Wouldn't it be better to improve pre-reading data instead, ie, making
sure things like seqscan and bitmap scan always keep the IO system busy?
-- 
Jim C. Nasby, Sr. Engineering Consultant  [EMAIL PROTECTED]
Pervasive Software  http://pervasive.comwork: 512-231-6117
vcard: http://jim.nasby.net/pervasive.vcf   cell: 512-569-9461

---(end of broadcast)---
TIP 3: Have you checked our extensive FAQ?

   http://www.postgresql.org/docs/faq


Re: [HACKERS] Warm-up cache may have its virtue

2006-01-14 Thread Qingqing Zhou

"Qingqing Zhou" <[EMAIL PROTECTED]> wrote
>
> I wonder if we should really implement file-system-cache-warmup strategy
> which we have discussed before. There are two natural good places to do
> this:
>
> (1) sequentail scan
> (2) bitmap index scan
>

For the sake of memory, there is a third place a warm-up cache or pre-read 
is beneficial (OS won't help us):
(3) xlog recovery

Regards,
Qingqing



---(end of broadcast)---
TIP 1: if posting/reading through Usenet, please send an appropriate
   subscribe-nomail command to [EMAIL PROTECTED] so that your
   message can get through to the mailing list cleanly


Re: [HACKERS] Warm-up cache may have its virtue

2006-01-07 Thread Qingqing Zhou

"Greg Stark" <[EMAIL PROTECTED]> wrote in message 
news:[EMAIL PROTECTED]
>
> Hm. Personally I have a hunch you're right. But there we have no actual
> evidence. The first thing that needs to happen is changes to use O_DIRECT 
> for
> everything and then benchmarking one of those big TPC tests with the 
> O_DIRECT
> build and a large buffer cache versus a normal build with an traditional
> buffer cache size.
>

A nice thing is that we can have both. User can choose to use small 
shared_buffer or big shared_buffer.

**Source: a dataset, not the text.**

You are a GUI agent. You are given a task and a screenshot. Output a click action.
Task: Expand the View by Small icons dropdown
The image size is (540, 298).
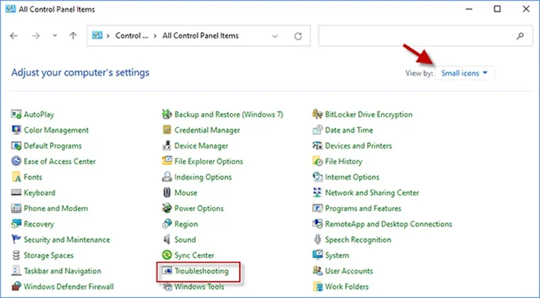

According to user's choice, we will use 
different IO/buffering strategy.

> If it's anywhere close, even with no prefetching then it ought to be clear
> that the costs of double buffering are becoming substantial.
>

AFAIU double buffering only hurts when we use big shared_buffer value.

> As far as predicting cache hits I think the best Postgres could do is 
> track
> the average cache hit rate, either overall for the whole system or perhaps
> even per table and index.
>

There is a linux kernel implementation of pre-read:
http://glide.stanford.edu/lxr/source/mm/readahead.c?v=linux-2.6.5#L306

We have better hints for it: seqscan and bitmap scan.

Regards,
Qingqing



---(end of broadcast)---
TIP 3: Have you checked our extensive FAQ?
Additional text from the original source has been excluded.